Blog Offers Excerpts from Current and Backlisted Nonfiction Titles
March 30, 2014
Something about my Google searching and Facebook posting recently generated a suggestion that I check out DelanceyPlace.com, a blog dedicated to publishing nearly daily excerpts from current and backlisted nonfiction titles, most notably those dedicated to historical subjects.
Curious me, I checked it out and immediately discovered that it spoke to my inner history nerd. (But let me make it clear, I'm still a little creeped out by how well social media algorithms predicted that I would like it.)
Anyway, each day DelanceyPlace.com sends me an email with a brief description and excerpts from a book. There's really no theme to what you'll find waiting in your inbox. One day it's a couple pages from Red Fortress: History and Illusion in the Kremlin by Catherine Merridale exploring the Viking roots in modern Russia's ancestry. A few days later, it's an excerpt from Divine Fury: A History of Genius by Darrin M. McMahon contrasting the modern and ancient views on human invention. The serendipity of it makes for interesting reading over a cup of coffee and occasional trips to the library shelves to get the whole story.

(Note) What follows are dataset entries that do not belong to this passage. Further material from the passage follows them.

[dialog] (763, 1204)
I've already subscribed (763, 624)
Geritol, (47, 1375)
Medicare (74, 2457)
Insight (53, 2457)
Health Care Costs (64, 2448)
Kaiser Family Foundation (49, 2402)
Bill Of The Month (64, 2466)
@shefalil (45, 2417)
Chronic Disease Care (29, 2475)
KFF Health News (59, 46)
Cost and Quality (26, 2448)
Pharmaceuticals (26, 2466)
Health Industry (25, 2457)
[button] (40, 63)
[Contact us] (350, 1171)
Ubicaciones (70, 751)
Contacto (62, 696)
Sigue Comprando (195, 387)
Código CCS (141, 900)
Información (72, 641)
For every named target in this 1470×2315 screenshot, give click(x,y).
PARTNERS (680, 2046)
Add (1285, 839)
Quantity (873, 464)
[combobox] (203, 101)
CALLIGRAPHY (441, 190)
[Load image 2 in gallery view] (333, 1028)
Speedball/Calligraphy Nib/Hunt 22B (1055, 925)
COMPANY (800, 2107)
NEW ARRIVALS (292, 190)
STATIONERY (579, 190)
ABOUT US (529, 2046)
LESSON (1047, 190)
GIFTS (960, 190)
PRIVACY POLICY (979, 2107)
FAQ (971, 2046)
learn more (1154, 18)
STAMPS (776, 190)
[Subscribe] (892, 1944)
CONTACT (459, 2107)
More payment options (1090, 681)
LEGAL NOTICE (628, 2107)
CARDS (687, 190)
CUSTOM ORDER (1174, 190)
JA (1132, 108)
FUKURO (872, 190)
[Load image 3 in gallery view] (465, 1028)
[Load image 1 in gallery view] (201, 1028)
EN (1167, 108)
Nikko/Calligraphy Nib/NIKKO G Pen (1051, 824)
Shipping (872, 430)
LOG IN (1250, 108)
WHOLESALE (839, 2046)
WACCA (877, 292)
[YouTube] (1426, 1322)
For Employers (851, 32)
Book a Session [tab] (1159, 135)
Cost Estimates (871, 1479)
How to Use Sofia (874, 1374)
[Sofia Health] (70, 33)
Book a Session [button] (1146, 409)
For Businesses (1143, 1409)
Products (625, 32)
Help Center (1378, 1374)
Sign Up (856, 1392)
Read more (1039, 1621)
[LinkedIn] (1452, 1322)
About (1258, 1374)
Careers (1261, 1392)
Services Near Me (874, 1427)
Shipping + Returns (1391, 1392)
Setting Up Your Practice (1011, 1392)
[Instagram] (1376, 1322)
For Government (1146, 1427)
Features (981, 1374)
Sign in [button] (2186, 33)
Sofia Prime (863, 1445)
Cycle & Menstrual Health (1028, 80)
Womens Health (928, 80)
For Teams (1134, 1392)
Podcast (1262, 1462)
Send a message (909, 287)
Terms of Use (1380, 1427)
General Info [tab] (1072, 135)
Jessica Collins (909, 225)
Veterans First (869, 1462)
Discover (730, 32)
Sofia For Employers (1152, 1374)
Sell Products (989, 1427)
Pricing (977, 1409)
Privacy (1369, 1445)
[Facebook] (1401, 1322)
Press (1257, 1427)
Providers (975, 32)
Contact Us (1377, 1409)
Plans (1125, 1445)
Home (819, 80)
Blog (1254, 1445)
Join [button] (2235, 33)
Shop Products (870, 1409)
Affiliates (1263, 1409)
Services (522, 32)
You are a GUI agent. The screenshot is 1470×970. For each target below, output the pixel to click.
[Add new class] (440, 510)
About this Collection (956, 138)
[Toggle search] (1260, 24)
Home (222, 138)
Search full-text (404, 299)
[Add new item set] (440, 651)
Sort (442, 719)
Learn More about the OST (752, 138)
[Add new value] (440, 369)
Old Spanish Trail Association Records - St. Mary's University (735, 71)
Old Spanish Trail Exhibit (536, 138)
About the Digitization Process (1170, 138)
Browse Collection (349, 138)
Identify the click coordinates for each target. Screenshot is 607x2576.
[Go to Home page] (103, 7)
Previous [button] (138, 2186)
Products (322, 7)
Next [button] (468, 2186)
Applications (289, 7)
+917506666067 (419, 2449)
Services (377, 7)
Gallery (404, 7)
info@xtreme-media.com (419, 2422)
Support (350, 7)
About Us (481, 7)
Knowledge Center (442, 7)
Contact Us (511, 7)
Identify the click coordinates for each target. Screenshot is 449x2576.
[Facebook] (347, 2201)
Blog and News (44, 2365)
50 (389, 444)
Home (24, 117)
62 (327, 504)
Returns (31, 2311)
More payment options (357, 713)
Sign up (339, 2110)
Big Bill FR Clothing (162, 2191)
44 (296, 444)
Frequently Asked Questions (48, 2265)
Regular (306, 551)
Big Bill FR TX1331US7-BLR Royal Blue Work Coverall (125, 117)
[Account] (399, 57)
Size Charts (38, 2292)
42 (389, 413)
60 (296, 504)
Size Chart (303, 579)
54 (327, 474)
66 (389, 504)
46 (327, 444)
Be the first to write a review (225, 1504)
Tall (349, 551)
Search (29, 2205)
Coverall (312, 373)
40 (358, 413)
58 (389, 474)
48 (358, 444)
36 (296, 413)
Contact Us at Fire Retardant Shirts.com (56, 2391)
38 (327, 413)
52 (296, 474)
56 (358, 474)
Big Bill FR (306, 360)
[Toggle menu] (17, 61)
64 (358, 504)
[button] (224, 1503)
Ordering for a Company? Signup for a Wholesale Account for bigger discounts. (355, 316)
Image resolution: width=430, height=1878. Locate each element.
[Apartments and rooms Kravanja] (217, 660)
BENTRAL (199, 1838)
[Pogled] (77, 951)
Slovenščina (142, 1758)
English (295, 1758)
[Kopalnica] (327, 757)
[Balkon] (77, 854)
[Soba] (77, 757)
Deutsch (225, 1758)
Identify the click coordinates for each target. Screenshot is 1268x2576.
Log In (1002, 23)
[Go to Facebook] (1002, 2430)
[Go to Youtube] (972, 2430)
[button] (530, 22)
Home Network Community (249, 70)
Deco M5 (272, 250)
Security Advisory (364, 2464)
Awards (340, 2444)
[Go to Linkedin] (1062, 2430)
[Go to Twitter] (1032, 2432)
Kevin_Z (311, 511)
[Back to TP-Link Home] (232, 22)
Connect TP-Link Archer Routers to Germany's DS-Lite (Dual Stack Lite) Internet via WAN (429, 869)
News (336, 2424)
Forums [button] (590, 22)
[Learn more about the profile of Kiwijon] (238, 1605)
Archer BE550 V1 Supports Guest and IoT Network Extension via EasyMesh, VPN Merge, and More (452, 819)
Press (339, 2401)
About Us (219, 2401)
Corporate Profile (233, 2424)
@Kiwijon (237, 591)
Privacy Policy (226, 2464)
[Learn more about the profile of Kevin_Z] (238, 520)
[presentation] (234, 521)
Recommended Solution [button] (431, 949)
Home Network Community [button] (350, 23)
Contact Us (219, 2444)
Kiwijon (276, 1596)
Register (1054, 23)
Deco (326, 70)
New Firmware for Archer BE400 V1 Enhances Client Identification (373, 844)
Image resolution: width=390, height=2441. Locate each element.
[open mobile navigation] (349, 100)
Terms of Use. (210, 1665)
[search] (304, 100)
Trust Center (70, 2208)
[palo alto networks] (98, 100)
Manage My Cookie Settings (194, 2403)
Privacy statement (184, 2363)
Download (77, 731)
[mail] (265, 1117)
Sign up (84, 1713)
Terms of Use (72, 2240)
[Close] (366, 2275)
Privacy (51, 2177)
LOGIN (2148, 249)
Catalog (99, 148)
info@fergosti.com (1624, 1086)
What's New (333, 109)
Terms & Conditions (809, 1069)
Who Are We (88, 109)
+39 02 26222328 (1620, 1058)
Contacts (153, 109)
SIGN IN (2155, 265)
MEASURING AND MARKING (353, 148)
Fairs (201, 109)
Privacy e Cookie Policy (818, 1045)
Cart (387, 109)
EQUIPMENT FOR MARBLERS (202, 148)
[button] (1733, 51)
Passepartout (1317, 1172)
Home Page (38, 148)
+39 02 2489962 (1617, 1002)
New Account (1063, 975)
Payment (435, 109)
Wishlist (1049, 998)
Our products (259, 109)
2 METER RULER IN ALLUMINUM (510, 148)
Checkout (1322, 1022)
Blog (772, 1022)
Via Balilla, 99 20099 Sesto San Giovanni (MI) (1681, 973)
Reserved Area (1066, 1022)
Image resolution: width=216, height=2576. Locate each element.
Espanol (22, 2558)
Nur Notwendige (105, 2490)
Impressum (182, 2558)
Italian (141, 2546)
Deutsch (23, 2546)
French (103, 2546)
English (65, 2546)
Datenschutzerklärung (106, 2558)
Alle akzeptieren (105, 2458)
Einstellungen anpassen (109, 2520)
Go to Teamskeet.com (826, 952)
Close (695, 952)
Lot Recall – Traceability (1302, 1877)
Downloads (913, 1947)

DelanceyPlace.com is a not-for-profit venture dedicated to sharing insightful, persuasive, and intriguing passages from interesting books, according to its founder, Richard Vague. Profits from any books sales generated on the site are donated to children's literacy organizations.
Much like other bloggers, Vague doesn't claim to be an expert but does confess to having a passion for reading nonfiction and sharing it with the world.
"I read a lot," Vague writes in a letter to the blog's subscribers, "probably two or three nonfiction books a week. And for as long as I have been reading, I have never failed to come across certain passages (we call them "selections") that were so striking that I wanted to share them. I am thrilled when I stumble across a passage that explains something I have been puzzling over, or persuasively contradicts something I previously believed, or reveals something unexpected. With the advent of the Internet, it didn't take much for me to want to share those passages virtually."
I haven't found a way to predict what books DelanceyPlace.com will share from one day to the next. No matter. Several times each week, I open my email and I get a little insight on something new - Gilman High School in Maryland one day and the 18th Century fur trade in the American Northwest. Not a bad way to spend a coffee break.